Worst Jokes Ever
What are a group of depressed people called?
A suicide squad.
My thighs have a different texture pack than the rest of me.
I'm so depressed that when I smile my Face ID won't work.
Why did the feminist fail algebra?
She couldn’t solve inequalities.
What’s an orphan’s least favorite drink?
Milk, because his parents never came back with it.
Fortnite is just like high school. You get off the bus and start shooting everybody.
How do you find out if your kid is gay?
Lock him in a closet and if he comes out, he's gay. If not, he's dead straight.
What do you get when King Kong steps on Batman and Robin?
Flatman and Ribbon.
What kind of exercise do lazy people do?
Diddly-squats.
Do you know what you first feel when you shoot someone?
The recoil.
My son asked me how I'm so clean, "inside out." I told him because of bleach. The next day, I found him drinking the bleach.
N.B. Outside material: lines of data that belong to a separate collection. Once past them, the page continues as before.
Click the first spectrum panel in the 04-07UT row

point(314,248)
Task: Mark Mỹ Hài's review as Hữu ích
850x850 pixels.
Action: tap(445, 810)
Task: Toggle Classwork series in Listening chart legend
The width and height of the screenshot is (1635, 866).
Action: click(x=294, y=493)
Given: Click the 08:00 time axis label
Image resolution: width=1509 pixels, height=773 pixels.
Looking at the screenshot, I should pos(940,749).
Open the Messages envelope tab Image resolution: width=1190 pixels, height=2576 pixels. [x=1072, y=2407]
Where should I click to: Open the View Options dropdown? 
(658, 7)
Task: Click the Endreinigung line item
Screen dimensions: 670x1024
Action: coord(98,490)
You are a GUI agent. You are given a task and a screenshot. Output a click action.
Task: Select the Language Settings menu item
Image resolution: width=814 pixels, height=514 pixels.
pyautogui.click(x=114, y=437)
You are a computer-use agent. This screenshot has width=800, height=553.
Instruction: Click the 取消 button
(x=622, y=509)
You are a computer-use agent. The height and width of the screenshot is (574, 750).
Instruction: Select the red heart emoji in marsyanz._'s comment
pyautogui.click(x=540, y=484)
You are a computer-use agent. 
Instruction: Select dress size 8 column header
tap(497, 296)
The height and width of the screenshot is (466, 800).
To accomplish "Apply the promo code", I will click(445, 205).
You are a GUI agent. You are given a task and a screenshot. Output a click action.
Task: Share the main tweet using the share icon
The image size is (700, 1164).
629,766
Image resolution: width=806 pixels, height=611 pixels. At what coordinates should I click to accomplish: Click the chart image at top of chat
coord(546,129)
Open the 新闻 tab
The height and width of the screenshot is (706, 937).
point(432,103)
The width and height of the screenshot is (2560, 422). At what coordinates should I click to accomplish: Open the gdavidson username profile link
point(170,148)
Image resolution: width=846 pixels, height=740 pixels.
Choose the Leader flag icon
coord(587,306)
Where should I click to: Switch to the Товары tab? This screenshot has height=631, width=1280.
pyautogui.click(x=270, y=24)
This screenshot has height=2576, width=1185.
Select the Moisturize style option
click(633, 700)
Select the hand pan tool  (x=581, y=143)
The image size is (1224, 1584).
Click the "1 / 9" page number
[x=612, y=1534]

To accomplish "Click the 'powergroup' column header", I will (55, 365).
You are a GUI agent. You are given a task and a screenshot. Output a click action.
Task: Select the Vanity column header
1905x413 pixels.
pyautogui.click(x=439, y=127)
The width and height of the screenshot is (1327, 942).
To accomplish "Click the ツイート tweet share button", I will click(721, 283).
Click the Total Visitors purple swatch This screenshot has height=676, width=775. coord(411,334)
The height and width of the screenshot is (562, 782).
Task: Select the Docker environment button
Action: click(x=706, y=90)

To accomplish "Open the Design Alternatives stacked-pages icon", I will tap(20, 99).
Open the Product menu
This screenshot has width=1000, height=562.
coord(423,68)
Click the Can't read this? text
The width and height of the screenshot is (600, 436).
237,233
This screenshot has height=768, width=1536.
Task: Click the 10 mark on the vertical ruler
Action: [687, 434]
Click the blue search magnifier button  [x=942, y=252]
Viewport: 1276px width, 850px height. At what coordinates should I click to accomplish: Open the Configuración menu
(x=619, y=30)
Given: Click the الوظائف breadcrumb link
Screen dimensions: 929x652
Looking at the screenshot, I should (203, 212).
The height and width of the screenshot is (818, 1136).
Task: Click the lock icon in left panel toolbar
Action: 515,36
My advice to suicidal people: just hang in there. 🕺
Where did JFK go in his car? I am not sure of his intentional destination, but he did go everywhere.
Jack and Jill went up the hill so Jack could lick Jill's candy. Jack got a shock and a mouth full of cock because Jill's real name is Randy.
Why do dwarfs hate fast food restaurants? Cause most of them have medium and large.
Parents: "I'm taking your toys to the orphanage." Kid: "Why?" Parents: "So you don't get bored there."
What does a lesbian bring on the second date?
A U-Haul.
You're so ugly that everytime you look up in the sky, God says, "Sorry, can't help you."
Dad: Hey son, wanna hear a joke?
Son: Sure thing, dad!
Dad: Your mother and I are getting a divorce. She found out that I was sleeping with the neighbor's dog!
Son: I don't get the joke, dad.
Dad: It's my life, son! My life is the joke.
I like my men like I like my whiskey: Irish and put in a barrel for 2 years with barely any oxygen.